Are you using MongoDB Atlas? Or, self-hosted? sounds like you’re trying to manage data retention on different replicas differently, which is atypical… can be challenging… MongoDB replication typically keeps all data in sync across all members of a replica set… so to have one replica with a larger retention requires a lil creativity.
Here’s one way to approach this… assuming you’re working with MongoDB on-prem.
Use a Hidden Secondary
MongoDB lets you use hidden secondaries or replicas. A hidden secondary can have the same data as the primary but doesn’t participate in elections or serve read operations unless explicitly queried.
Here’s how you might set it up…
Create a Hidden Secondary
- Add a new secondary to the replica set, if you haven’t already.
rs.add({
host: "<your-hidden-replica-host>",
priority: 0,
hidden: true
})
hidden: true ensures that the secondary remains hidden and won’t become a primary.
3. Disable TTL Index on Hidden Secondary
By default, TTL indexes will be applied to all nodes.

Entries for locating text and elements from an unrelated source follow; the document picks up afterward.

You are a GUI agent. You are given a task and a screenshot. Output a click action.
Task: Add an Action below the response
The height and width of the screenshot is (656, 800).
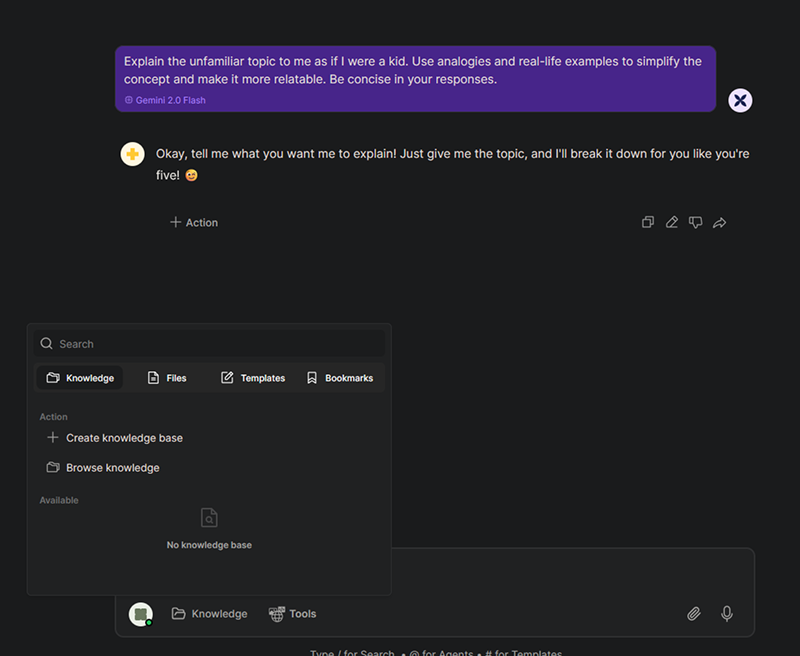tap(194, 222)
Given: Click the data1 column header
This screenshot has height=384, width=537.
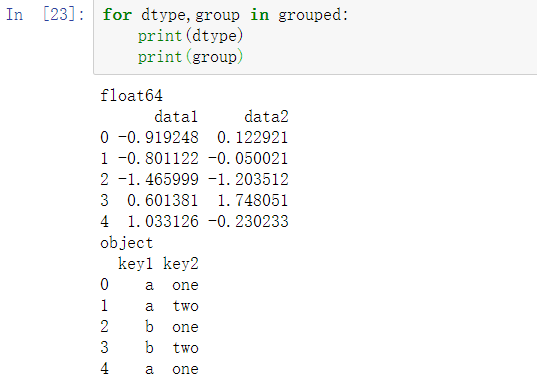Looking at the screenshot, I should click(x=176, y=117).
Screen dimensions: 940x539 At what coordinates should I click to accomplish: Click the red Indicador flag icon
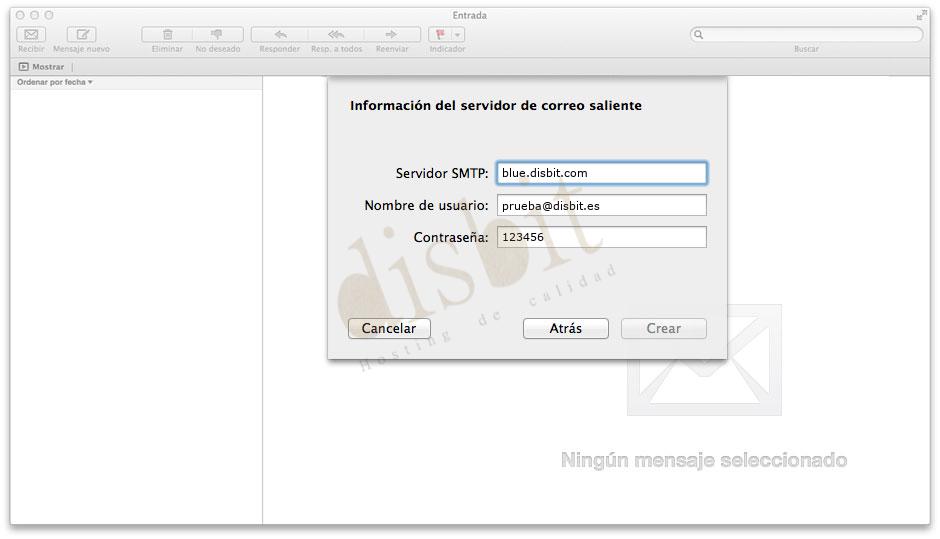440,34
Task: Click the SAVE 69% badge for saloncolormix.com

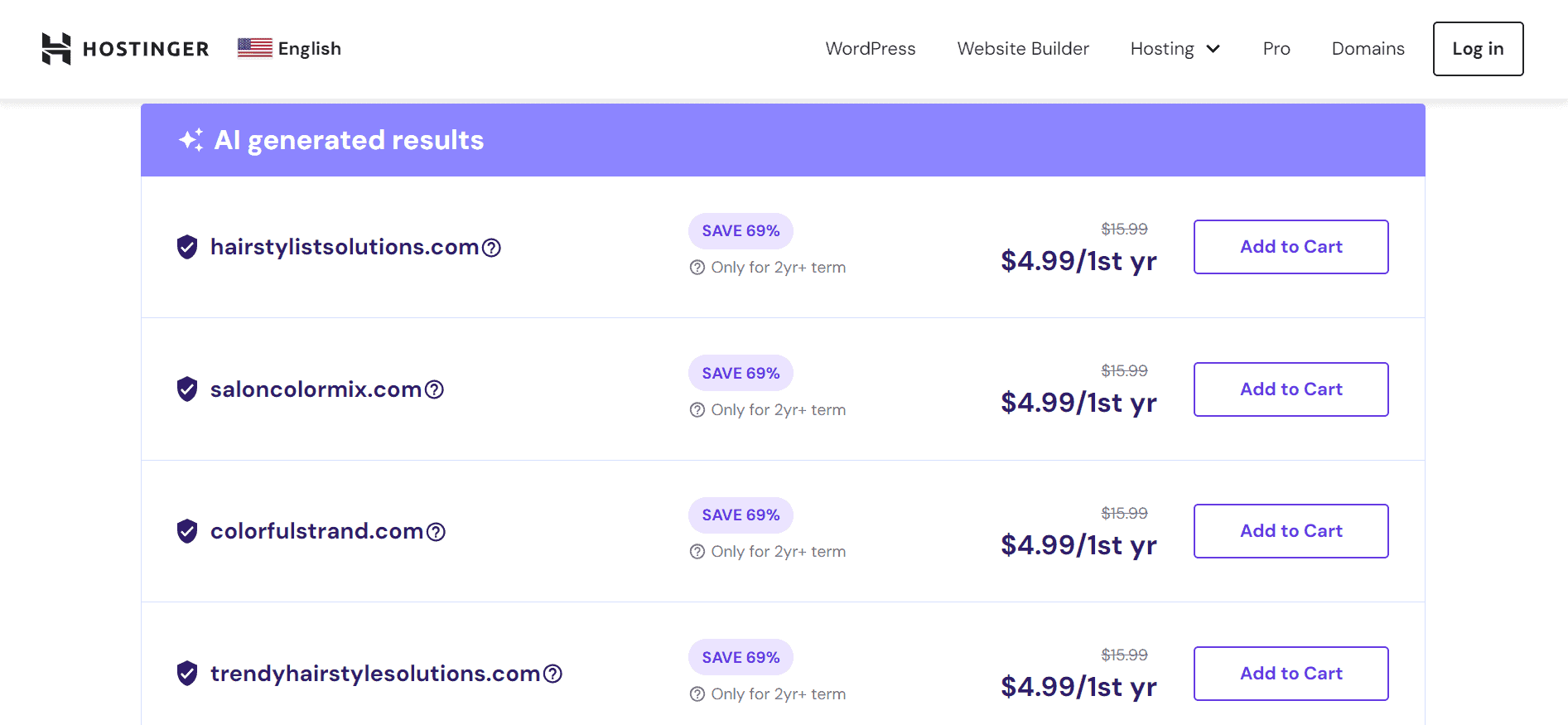Action: 741,373
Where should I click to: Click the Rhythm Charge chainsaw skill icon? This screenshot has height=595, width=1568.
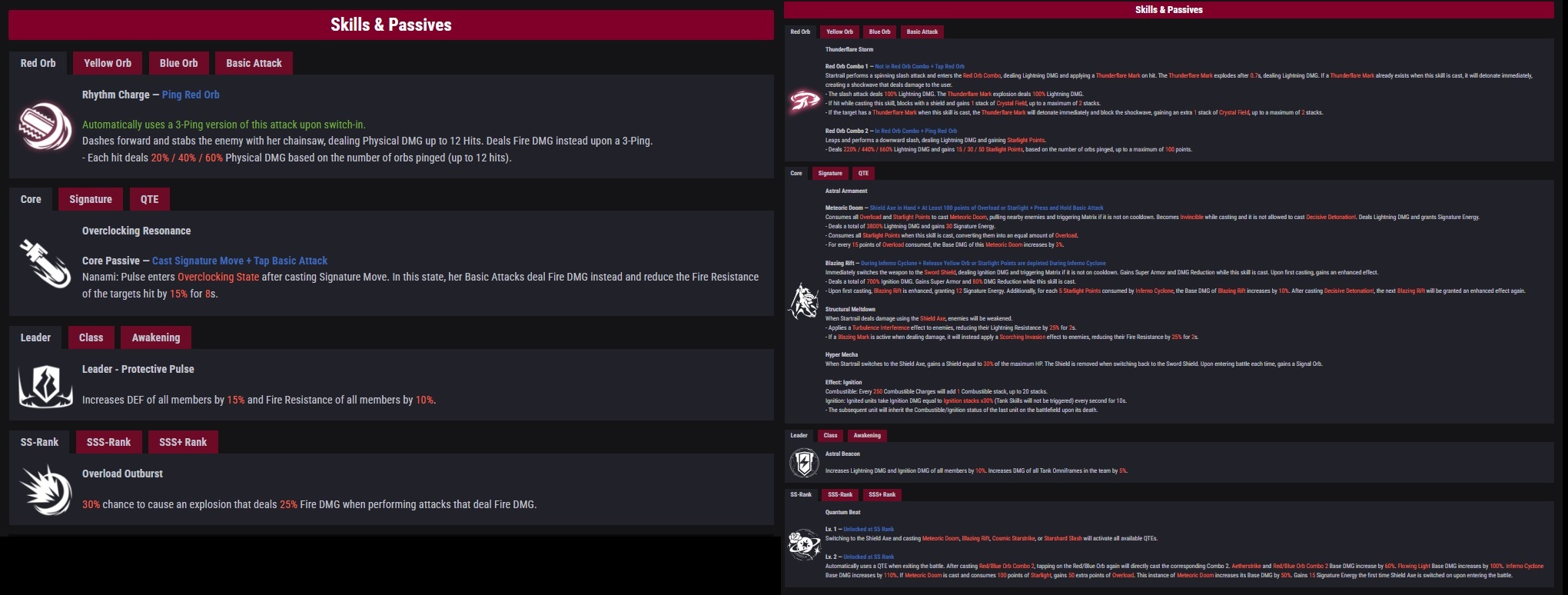click(x=45, y=126)
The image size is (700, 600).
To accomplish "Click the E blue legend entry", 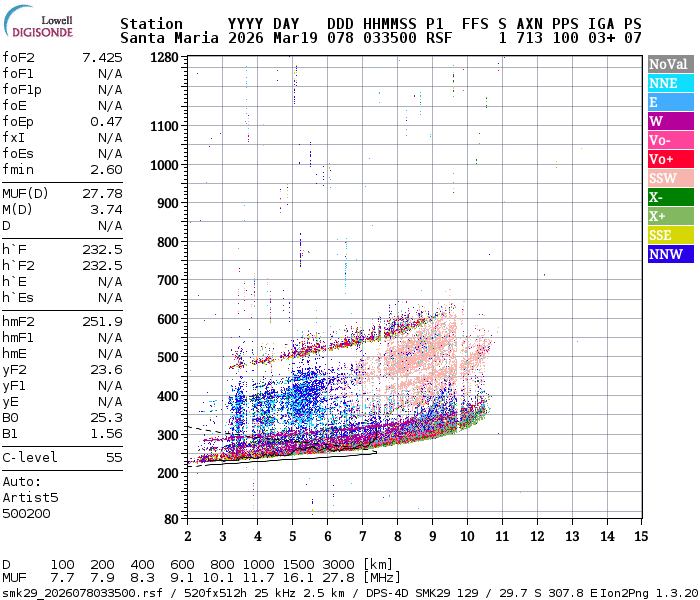I will pos(670,103).
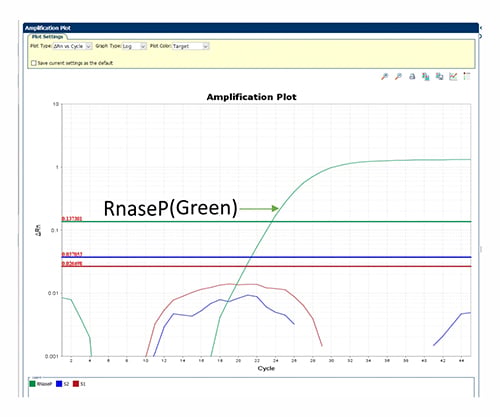500x417 pixels.
Task: Select the Plot Settings tab
Action: click(x=47, y=36)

To avoid TTL purging old data on your hidden secondary, you need to disable the TTL process on this node.
- Connect to the hidden secondary and run:
db.adminCommand({setParameter: 1, ttlMonitorEnabled: false})

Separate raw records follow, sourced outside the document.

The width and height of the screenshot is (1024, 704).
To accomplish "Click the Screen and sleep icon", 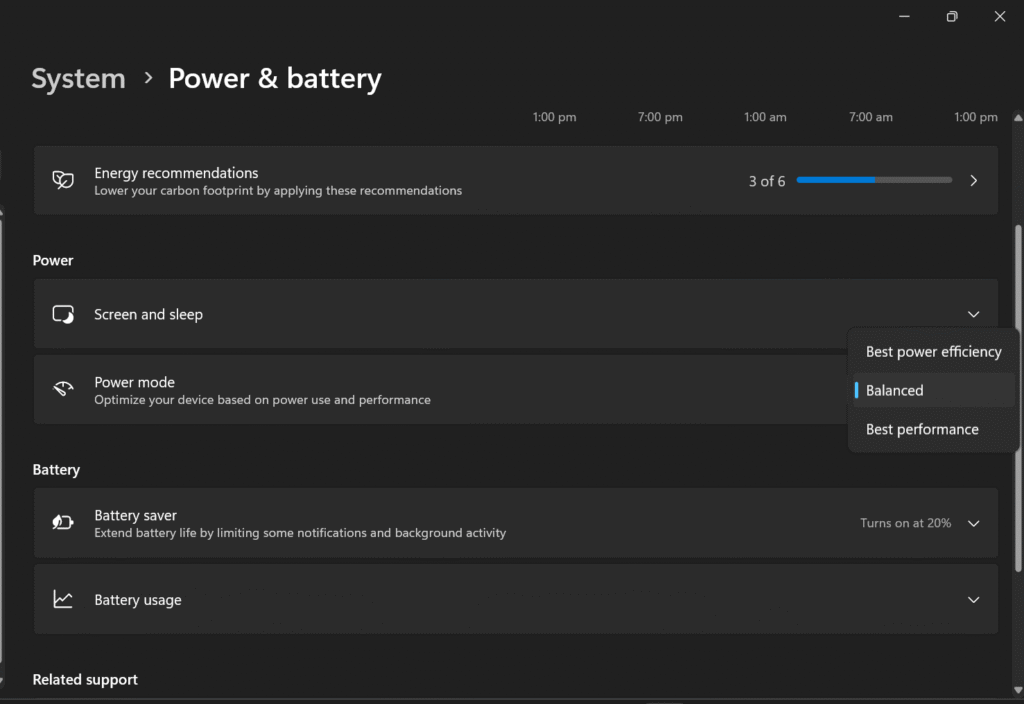I will [x=63, y=314].

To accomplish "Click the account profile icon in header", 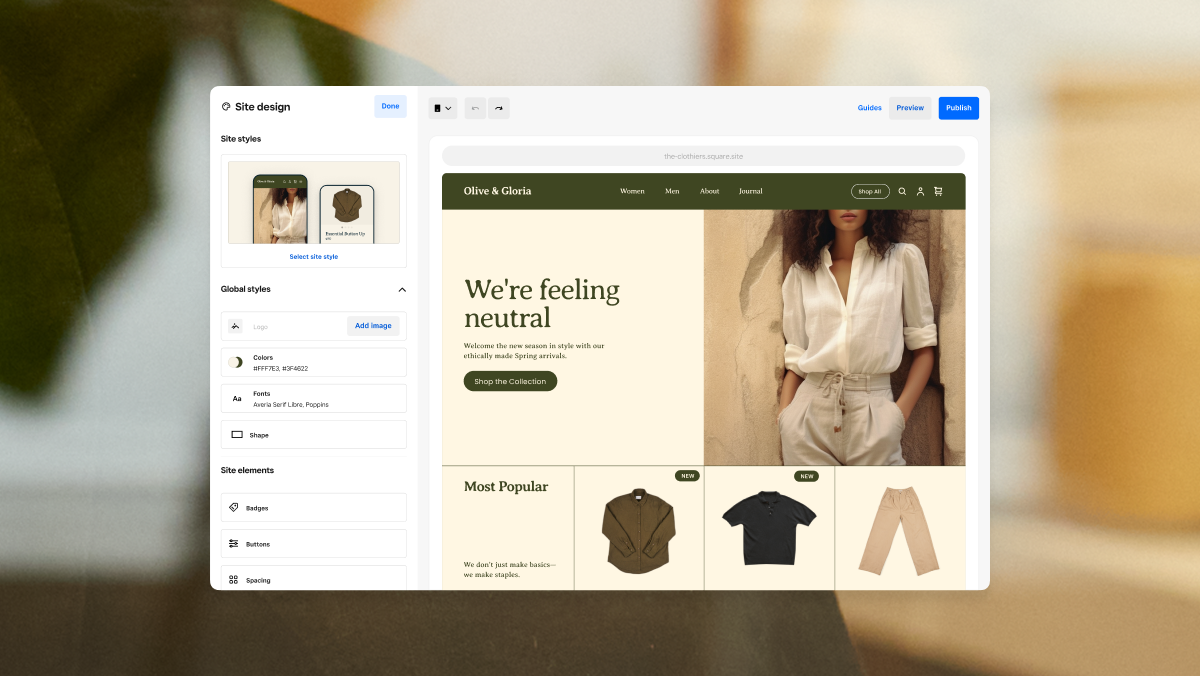I will (920, 191).
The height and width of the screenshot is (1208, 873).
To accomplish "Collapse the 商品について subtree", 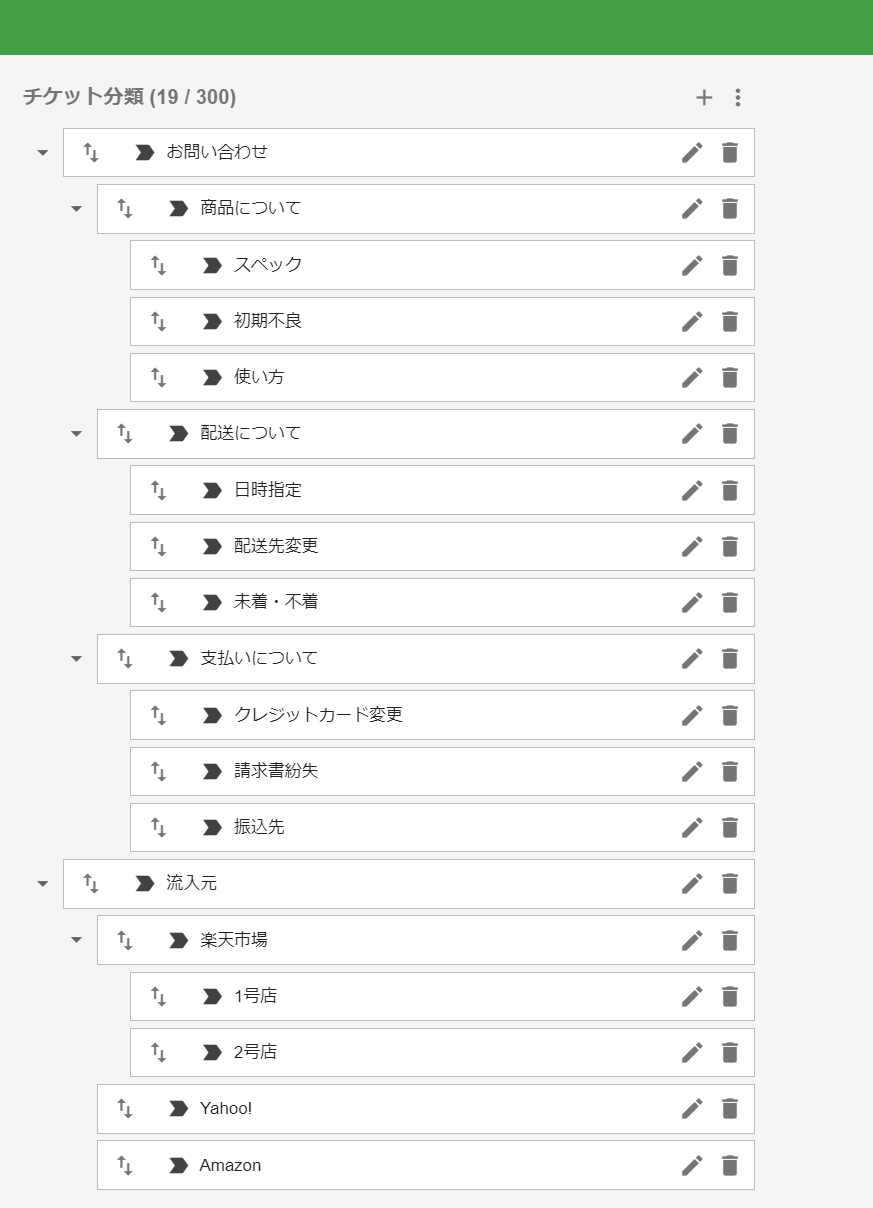I will [x=76, y=209].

This will ensure your hidden replica retains all the data and is not affected by the TTL deletion that will happen on the other nodes.
4. Set Up TTL on Primary
To automatically delete older documents from your primary (and other replicas except the hidden one), you can use a TTL index. Let’s assume you have a createdAt field in your documents that records when they were inserted.

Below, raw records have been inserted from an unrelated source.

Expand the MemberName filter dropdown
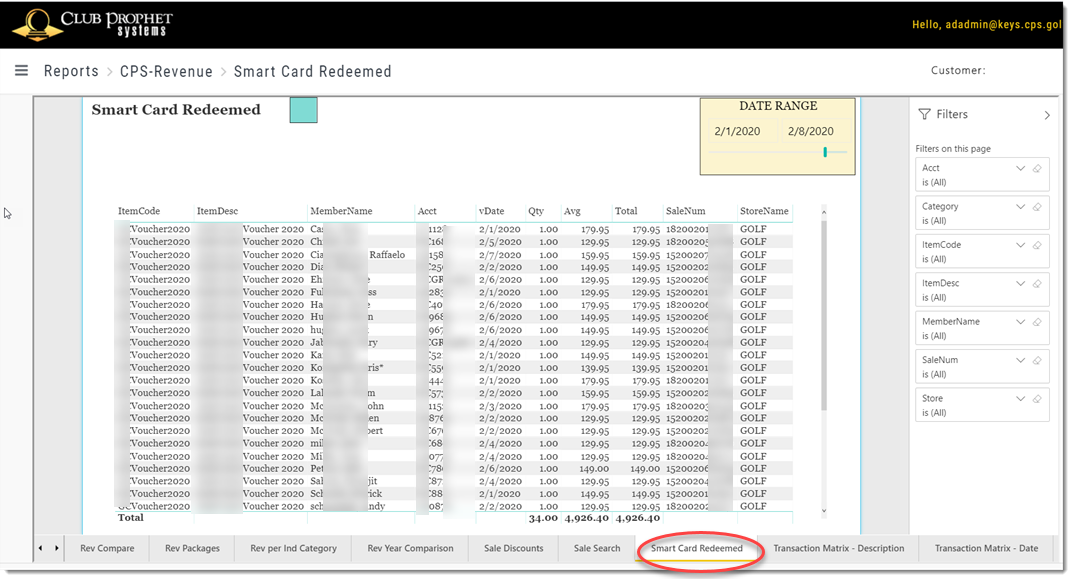The width and height of the screenshot is (1072, 579). 1020,321
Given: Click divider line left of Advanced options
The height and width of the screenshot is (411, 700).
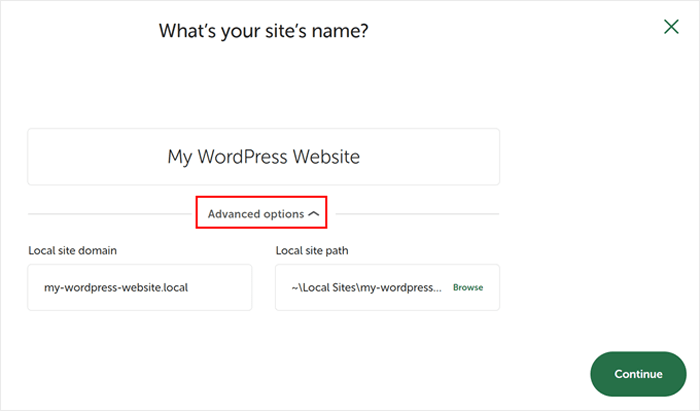Looking at the screenshot, I should 110,214.
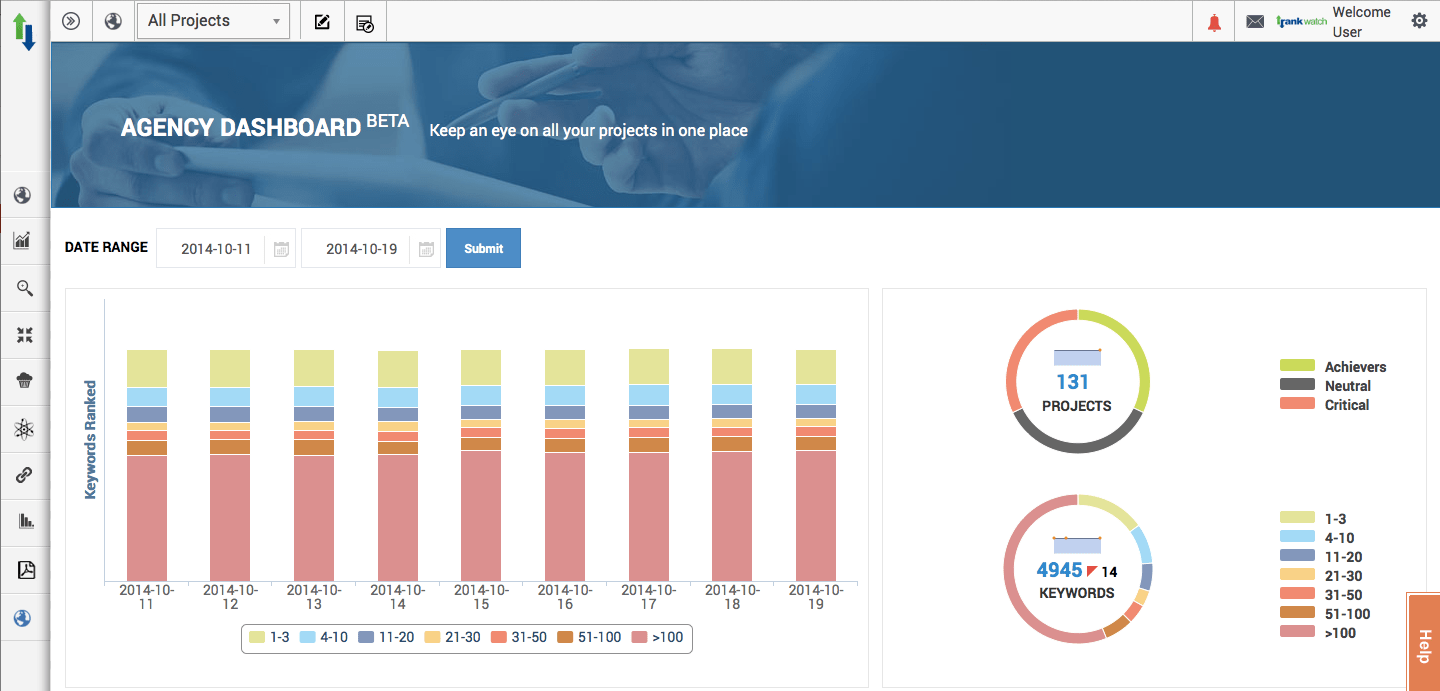Click the settings gear icon
Viewport: 1440px width, 691px height.
tap(1419, 20)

Create a TTL index like this:
db.collection.createIndex({ "createdAt": 1 }, { expireAfterSeconds: 7889238 }) // Roughly 3 months in seconds
5. Verify Your Setup
Once the TTL index is in place on your primary and the hidden secondary has TTL disabled, you’ll have:
- The primary and its regular secondaries retaining 3 months of data (thanks to TTL).
- The hidden secondary retaining the full year’s data (since TTL is disabled on it).
Another way to approach this … is with MongoDB Atlas Online Archive…
Here’s how you can leverage MongoDB Atlas Online Archive for your scenario:
1. Use Online Archive to Offload Older Data
Instead of keeping older data on a separate replica, you can set up Atlas Online Archive to move data older than 3 months from your primary database into an archive. This archived data is still queryable—so, while it’ll be a bit slower, you won’t have to worry about losing access or the ability to query the archived data.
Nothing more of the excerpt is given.